Under the tough monetary policy, the three major indexes of US stocks fell

On January 31, the three major indexes of US stocks collectively closed up, with the NASDAQ index up 3.41%, the Dow index up 1.17% and the S & P 500 index up 1.89%; New energy vehicle stocks rose sharply, with velai up more than 17% and Tesla up more than 10%; The US oil and oil distribution week reached a seven-year high. In January, both the US oil and oil distribution rose by more than 17%.

One day's sharp rise could not change the overall performance of US stocks in January. Finally, the Dow fell 3.32% in January, the NASDAQ fell 8.89% and the S & P 500 fell 5.26%.

Morgan Stanley said in its report on January 31 that the rise of the S & P 500 index in 2022 looks challenging because the outlook for U.S. manufacturing activity seems weak. Its analysts said that manufacturing orders may determine the stock trend. There is a close correlation between the new order activity of the monthly manufacturing survey of US stocks and the year-on-year change of the market index, especially in the past 20 years. The close correlation between the S & P 500 index and manufacturing data most often appears on the monthly PMI, but the imperial manufacturing survey report, usually released two weeks in advance, also shows a close relationship with the stock market.

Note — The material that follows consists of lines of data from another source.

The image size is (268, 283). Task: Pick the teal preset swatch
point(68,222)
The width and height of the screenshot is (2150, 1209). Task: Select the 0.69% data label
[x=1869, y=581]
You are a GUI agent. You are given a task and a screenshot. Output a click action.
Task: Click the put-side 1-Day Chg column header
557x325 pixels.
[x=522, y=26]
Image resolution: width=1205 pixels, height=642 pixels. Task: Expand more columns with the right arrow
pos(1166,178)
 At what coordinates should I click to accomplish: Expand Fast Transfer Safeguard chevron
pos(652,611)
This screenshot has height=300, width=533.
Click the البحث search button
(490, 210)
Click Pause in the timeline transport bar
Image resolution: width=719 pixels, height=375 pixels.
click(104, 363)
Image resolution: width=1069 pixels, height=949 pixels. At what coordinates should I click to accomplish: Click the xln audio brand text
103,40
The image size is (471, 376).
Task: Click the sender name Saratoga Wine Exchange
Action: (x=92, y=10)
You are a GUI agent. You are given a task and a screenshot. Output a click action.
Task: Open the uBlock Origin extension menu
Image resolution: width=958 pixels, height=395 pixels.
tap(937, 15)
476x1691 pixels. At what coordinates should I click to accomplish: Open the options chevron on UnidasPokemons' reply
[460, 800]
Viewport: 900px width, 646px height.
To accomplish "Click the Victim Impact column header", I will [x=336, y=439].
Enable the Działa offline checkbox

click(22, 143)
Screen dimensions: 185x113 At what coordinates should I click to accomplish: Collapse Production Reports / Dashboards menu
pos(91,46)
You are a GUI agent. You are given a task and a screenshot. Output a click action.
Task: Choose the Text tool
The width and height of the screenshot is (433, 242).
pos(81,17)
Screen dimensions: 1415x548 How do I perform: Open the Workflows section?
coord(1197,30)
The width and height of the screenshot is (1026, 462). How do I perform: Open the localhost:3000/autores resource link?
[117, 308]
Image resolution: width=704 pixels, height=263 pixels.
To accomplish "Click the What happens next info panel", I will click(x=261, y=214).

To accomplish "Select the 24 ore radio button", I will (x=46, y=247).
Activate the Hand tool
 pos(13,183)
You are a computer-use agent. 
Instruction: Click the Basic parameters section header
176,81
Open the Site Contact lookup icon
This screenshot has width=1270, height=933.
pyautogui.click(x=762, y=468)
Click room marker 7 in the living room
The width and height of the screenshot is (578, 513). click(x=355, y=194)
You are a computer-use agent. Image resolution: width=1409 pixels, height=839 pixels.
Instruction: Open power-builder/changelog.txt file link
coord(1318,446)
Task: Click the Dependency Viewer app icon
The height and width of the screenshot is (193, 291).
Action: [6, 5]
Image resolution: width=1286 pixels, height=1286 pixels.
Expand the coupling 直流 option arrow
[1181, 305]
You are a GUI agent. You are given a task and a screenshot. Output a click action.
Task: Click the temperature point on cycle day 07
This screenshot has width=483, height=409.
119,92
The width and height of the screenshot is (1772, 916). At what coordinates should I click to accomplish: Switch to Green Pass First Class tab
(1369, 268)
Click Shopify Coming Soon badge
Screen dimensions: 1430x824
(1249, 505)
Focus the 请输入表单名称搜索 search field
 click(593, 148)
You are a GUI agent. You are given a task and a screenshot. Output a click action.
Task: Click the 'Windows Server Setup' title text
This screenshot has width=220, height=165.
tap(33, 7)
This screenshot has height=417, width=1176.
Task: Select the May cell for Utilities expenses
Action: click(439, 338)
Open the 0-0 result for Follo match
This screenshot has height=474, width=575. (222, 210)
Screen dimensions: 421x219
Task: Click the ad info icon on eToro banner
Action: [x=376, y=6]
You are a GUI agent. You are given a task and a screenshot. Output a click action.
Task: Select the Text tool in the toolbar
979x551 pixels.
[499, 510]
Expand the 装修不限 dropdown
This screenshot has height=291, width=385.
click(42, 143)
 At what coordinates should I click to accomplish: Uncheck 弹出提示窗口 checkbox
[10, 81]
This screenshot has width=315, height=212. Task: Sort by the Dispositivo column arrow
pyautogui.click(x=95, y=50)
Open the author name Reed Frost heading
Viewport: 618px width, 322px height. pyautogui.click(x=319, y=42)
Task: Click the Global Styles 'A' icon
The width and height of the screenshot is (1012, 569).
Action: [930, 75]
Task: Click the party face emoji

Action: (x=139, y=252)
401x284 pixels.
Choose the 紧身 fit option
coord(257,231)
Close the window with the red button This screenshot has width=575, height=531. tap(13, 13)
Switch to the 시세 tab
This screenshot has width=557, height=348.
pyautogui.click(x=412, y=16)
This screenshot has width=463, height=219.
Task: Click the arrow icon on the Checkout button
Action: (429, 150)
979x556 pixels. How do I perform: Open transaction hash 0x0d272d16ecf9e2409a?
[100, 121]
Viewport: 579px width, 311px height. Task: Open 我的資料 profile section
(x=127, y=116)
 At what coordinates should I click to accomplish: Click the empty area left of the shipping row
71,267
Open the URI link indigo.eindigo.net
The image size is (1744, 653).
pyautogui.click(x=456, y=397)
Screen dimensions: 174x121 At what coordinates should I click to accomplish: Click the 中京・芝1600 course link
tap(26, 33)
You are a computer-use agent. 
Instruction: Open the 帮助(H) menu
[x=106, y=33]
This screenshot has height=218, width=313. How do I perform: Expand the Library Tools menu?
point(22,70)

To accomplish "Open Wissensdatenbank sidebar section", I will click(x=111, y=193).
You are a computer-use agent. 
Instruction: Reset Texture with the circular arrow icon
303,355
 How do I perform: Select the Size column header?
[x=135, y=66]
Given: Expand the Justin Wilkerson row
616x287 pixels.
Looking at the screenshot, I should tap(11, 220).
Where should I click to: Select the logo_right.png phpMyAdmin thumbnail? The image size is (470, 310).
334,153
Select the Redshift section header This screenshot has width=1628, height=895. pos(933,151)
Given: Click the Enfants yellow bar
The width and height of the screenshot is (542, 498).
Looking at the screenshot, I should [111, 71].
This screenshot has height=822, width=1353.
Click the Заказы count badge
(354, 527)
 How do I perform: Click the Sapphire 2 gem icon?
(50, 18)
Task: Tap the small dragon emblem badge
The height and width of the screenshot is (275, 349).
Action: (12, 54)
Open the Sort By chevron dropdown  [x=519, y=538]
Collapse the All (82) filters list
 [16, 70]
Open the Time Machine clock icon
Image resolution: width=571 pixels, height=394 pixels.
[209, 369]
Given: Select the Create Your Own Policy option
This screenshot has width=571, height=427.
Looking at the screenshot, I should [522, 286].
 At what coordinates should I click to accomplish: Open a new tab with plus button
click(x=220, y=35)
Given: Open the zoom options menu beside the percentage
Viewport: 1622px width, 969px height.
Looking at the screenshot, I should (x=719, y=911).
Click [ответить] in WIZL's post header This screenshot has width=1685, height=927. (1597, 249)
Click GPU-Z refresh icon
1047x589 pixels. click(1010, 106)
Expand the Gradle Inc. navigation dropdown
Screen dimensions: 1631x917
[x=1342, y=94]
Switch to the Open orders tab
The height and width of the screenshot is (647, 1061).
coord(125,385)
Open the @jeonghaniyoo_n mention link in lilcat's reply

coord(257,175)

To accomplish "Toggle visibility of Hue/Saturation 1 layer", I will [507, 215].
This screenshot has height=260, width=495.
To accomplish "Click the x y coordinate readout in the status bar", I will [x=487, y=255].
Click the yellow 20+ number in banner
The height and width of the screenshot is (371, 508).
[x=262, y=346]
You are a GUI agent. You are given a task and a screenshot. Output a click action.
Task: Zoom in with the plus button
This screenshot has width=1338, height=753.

Lisa, chief investment officer, Morgan Stanley wealth management. Shalit said that the market is considering how the Fed's tough monetary policy will work, He further explained: "one possibility is that the Fed tightened its policy too late, which will slow growth and inflation, just as cyclical forces are correcting extreme conditions, thus increasing the risk of recession. Another possibility is that the Fed is too cautious, which will make inflation expected to rise, while consumption is depressed by high prices, thus facing the risk of stagflation."